Article 28 also includes the provision that a company that is a resident of a Contracting State and derives income from sources within the other Contracting State shall not be entitled in that other State to the benefits of the treaty if, at that time or on at least half of the days of a twelve-month period that includes that time, persons who are not residents of the first-mentioned State or that are not entitled to benefits of the treaty own, directly or indirectly, at least 50% of the shares of the company. However, the preceding shall not apply if that company has its principal class of shares regularly traded on one or more recognized stock exchanges, or carries on in the Contracting State of which it is a resident a substantive business activity other than the mere holding of securities or any other assets, or the mere performance of auxiliary, preparatory or any other similar activities in respect of other related entities.

Article 28 further includes the provision that the benefits of the treaty will not apply to an item of income of an enterprise of a Contracting State derived from the other State if:

  • the first-mentioned State treats the income as attributable to a permanent establishment of the enterprise situated in a third jurisdiction;
  • the profits attributable to that permanent establishment are exempt from tax in the first-mentioned State; and
  • the tax imposed in the third jurisdiction on the income is less than 75% of the tax that would be imposed in the first-mentioned State on that item of income if that permanent establishment were situated in the first-mentioned State.

However, it is provided that if a resident of a Contracting State is not entitled to benefits as per the above three provisions, the competent authority of the Contracting State in which the benefits are denied may, nevertheless, grant the benefits of the treaty, or benefits with respect to a specific item of income, taking into account the object and purpose of the treaty, but only if such resident demonstrates to the satisfaction of such competent authority that neither its establishment, acquisition, or maintenance, nor the conduct of its operations, had as one of its principal purposes the obtaining of benefits under this Agreement.

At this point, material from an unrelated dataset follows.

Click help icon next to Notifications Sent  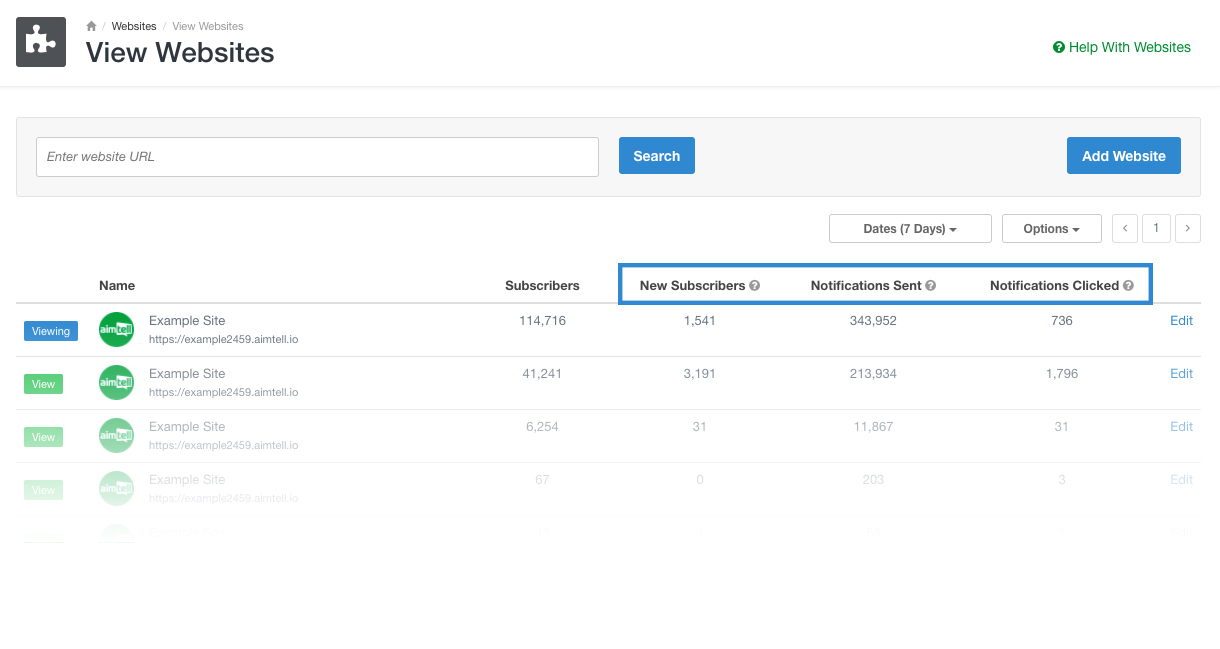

Lastly, Article 28 includes a general anti-abuse provision, which provides that a benefit under the treaty shall not be granted in respect of an item of income if it is reasonable to conclude, having regard to all relevant facts and circumstances, that obtaining that benefit was one of the principal purposes of any arrangement or transaction that resulted directly or indirectly in that benefit, unless it is established that granting that benefit would be in accordance with the object and purpose of the relevant provisions of the treaty.

Entry into Force and Effect

The treaty will enter into force three months after the ratification instruments are exchanged and will apply from 1 January of the year following its entry into force.